EXTRACT TO READ —
- - - -
You're familiar with the basic approaches to low-power design. Now, how do you take it to the next level? Extreme low power embedded design requires a tool cache of careful component selection, circuit design and smart use of microcontroller extreme low power features. This article walks you through some particulars of circuit design, component selection, and the care and feeding of MCUs that you'll need to minimize the power profile of your next embedded design.
Practicing engineers are always learning and perfecting their craft. With the demand for more portable, battery-powered devices and energy harvesting on the horizon, the requirements for even lower power designs has ratcheted up a notch. At first, designers wrestled with saving milliamps, then micro-amps. Today, it is all about saving nanoamps. As a result, designers have to change their thinking to another level. Extreme low-power embedded design requires a tool cache of careful component selection, circuit design, and smart use of microcontroller extreme low-power features.
Let's begin by taking a closer look at component selection. In particular, the capacitor in Figure 1 shows a model of a real capacitor. As we can see, this seemingly simple capacitor is actually a complex device. Value C is the capacitor value. RESR is the equivalent-series resistance from the capacitor leads, plates, and dielectric. LESL is the equivalent-series inductance from the capacitor leads and plates. RDA and CDA is the model of the capacitor's dielectric absorption. RL is the capacitor leakage resistance. Each of these values differs by capacitor type (ceramic, electrolytic, tantalum, poly) and value. What we want to take away from this discussion is to be aware of where we are using capacitors in the circuit and look at ways to minimize current consumption. While designers normally don't look toward capacitors when designing an extreme low-power circuit, they can have a dramatic impact on power consumption.
|Figure 1: Real capacitor model.|
One of the first implications for this real model is the ubiquitous bypass capacitor. In digital circuits we sprinkle them throughout the Printed Circuit Board (PCB) with abandon. Each of these contributes a few nanoamps of current draw, even in static operation. To combat this, we must reduce the number of bypass caps to the minimum necessary. Great care must be afforded the PCB design by creating power planes and bypassing areas of circuitry.
- - - -
STATED PROBLEM 1 —
In the low-power design article, what does RL stand for in the capacitor model?
The two blocks of rows come from separate sources.

DATA PROVIDED —
- - - -
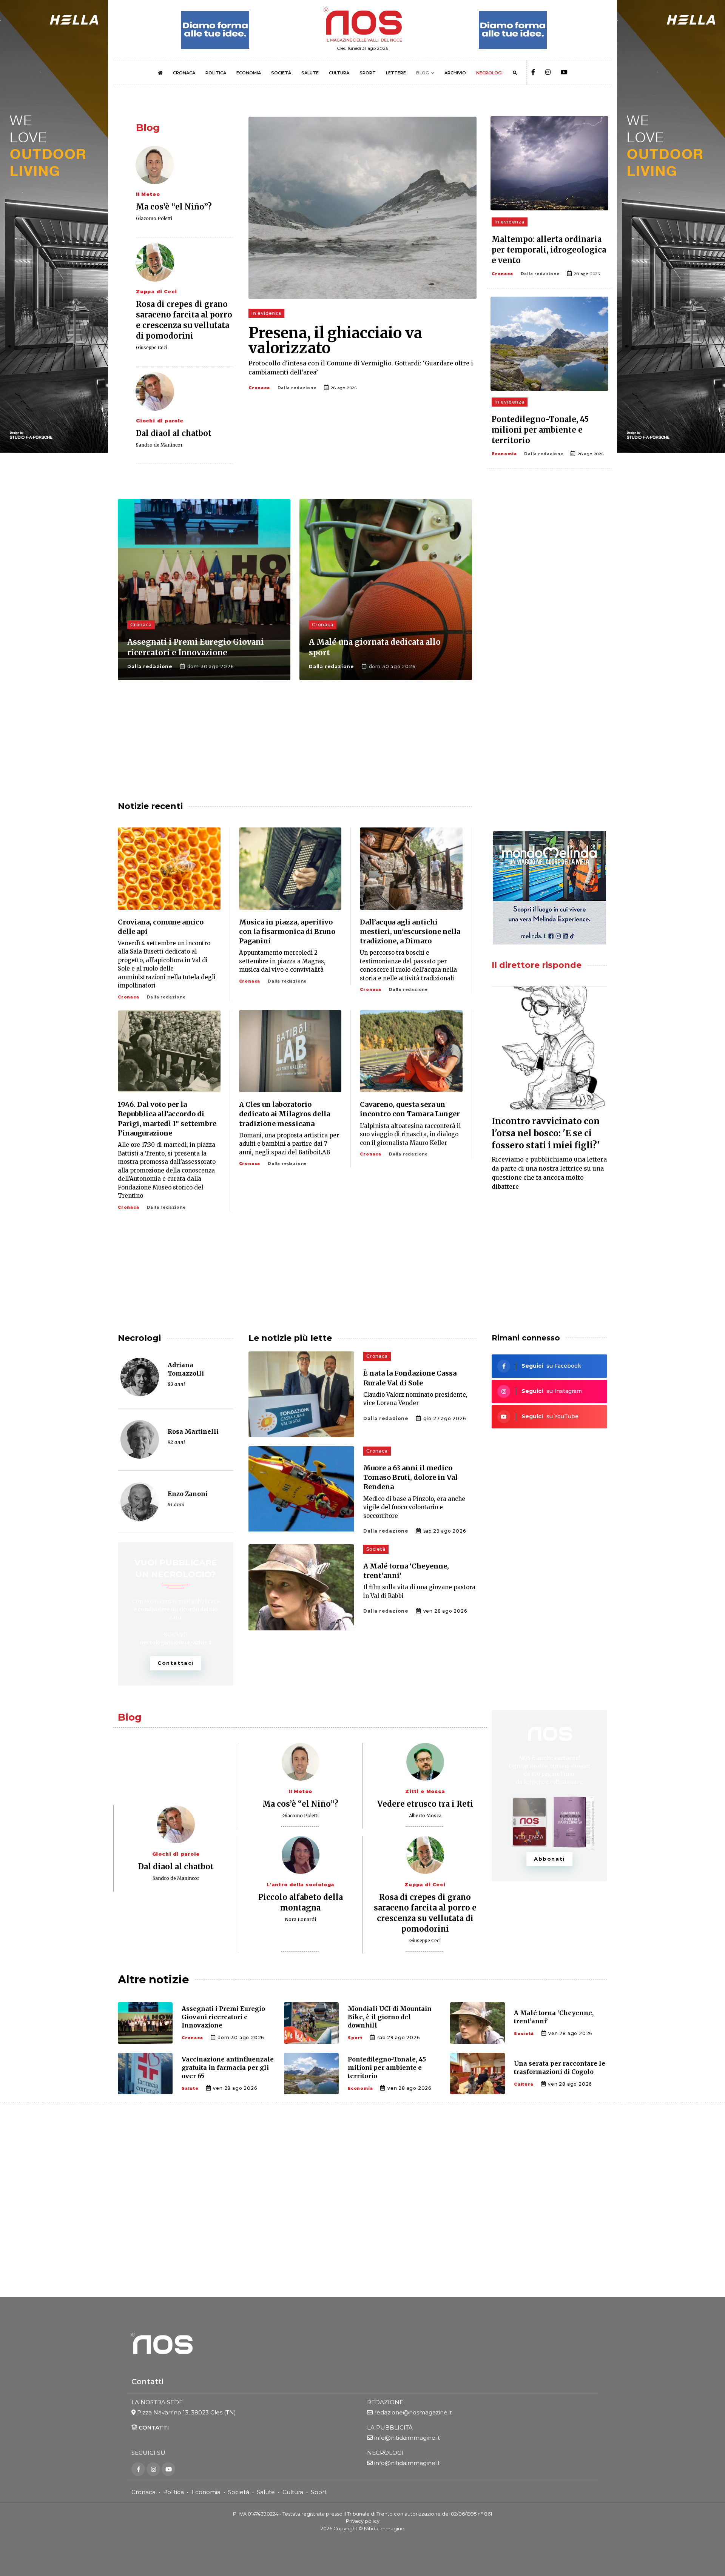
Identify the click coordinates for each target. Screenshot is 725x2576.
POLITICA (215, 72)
- - - -
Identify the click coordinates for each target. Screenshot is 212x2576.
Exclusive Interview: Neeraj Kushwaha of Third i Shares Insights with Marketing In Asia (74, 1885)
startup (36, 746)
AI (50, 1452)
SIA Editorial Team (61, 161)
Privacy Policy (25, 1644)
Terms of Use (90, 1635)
- - - -
STATED PROBLEM 2 —
Resize the stretch of rows from the one containing "Screenshot is 212x2576." through the one containing "Terms of Use (90, 1635)", reproducing every line with its request. Multiply each answer coordinate by 1.6 and round to whole numbers, with halves rounded up.

WORKED ANSWER 1 —
The capacitor leakage resistance.

WORKED ANSWER 2 —
Identify the click coordinates for each target. Screenshot is 212x2576.
Exclusive Interview: Neeraj Kushwaha of Third i Shares Insights with Marketing In Asia (118, 3016)
startup (58, 1194)
AI (80, 2323)
SIA Editorial Team (98, 258)
Privacy Policy (40, 2630)
Terms of Use (144, 2616)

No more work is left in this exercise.